And the organization behind Le Flash was not able to financially support its artists the way Flux Projects has. Even last year’s featured work by Lauri Stallings, the bombastic roaming street dance titled Pour, was commissioned by a private donor, Louis Corrigan. That performance had a budget closely comparable in size to this year’s featured work by Micah and Whitney Stansell, although their costs were supplemented by new outside sponsors.
But we should also point out that Le Flash was curated in a way that FLUX was not. Selections for both the commissioned and affiliated projects were conducted by committee. The distinction that artworks are no longer limited to the light-based theme is less important than the fact that Flux Projects did not provide a central artistic vision.
The Art Officials (Matt Sigmon and Antonio Darden), portrait unveiling and autograph signing, 2010, performance. Photo by Sandy Hooper.
Projects with awkward placement
The event also would have profited by focusing as much attention on where things were sited as which projects were featured. Given the physical distance between projects, it was challenging to relate one project to the next. At some point, the evening became as much about seeking art as it was about actually looking at it. During these moments of wandering aimlessly, with open beer containers in hand, it became harder to entertain the distinction between “public art event” and “festival.”

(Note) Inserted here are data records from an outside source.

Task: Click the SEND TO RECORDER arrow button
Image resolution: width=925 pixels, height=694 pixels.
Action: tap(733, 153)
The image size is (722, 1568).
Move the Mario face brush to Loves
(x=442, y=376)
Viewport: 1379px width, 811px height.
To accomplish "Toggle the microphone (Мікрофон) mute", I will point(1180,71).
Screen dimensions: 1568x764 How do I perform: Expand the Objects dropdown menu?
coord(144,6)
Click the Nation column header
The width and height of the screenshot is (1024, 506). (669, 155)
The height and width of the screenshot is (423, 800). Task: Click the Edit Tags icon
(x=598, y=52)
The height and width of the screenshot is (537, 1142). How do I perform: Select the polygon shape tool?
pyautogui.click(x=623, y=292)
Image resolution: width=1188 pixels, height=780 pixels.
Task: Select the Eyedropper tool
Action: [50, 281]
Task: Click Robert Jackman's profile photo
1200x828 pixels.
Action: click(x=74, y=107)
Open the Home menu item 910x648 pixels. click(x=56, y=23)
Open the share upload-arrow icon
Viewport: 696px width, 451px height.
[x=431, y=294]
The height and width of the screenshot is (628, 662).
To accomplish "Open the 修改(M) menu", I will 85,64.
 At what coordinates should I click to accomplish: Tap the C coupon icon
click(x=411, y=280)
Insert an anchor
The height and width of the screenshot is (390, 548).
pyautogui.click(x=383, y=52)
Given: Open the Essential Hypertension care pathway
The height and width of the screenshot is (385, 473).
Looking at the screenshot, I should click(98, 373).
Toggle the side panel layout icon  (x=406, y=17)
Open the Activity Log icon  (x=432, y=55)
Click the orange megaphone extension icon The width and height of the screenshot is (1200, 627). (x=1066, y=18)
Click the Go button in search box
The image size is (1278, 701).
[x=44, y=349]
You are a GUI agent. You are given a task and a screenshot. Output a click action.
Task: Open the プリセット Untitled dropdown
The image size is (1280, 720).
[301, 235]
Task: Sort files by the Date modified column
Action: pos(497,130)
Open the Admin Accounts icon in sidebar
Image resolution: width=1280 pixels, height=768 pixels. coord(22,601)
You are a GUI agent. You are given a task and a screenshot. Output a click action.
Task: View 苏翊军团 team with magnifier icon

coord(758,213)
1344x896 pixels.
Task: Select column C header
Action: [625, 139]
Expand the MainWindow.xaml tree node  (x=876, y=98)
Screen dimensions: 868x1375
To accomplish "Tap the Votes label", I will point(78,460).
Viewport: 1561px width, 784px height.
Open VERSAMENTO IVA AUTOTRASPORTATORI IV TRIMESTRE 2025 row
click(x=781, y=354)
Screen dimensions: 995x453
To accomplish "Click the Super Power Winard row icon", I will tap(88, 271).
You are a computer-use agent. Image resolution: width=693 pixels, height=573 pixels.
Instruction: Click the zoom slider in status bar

Some projects fought to situate themselves in their location. Wedged against a wall on Walker Street, the placement of Amber Boardman’s video project Visual Concerts, accompanied by the breathtaking talent of flutist Jessica Peek Sherwood felt like an afterthought. Ralph Brancaccio and Ed and Linda Calhoun’s Lima Lives! might have been far more compelling if shown in a smaller, alternative arena. Instead, the work was uncomfortably swallowed by the same wall that was so skillfully utilized by Danielle Roney’s project the year before. Had the Art Officials, with their play on hip-hop club culture and celebrity as performance, shifted just down the road from Castleberry Point over to Peters Street, club-goers awaiting entry would have been given the opportunity to participate in their autograph signing along with the art-going crowd.
Back to the future
The logic behind scaling back was understandable. Take any introductory class in economics: Most likely within the first lecture, the professor will mention the concept of opportunity costs. In any economy there is a limit to what is possible to produce. With limited resources, a decision to produce more of one good means less production of an alternate good. Instinctively we understand this: Life is about tradeoffs, and there is only so much we can do with what we have. This isn’t a cause for despair, however. It simply encourages us to make smart decisions.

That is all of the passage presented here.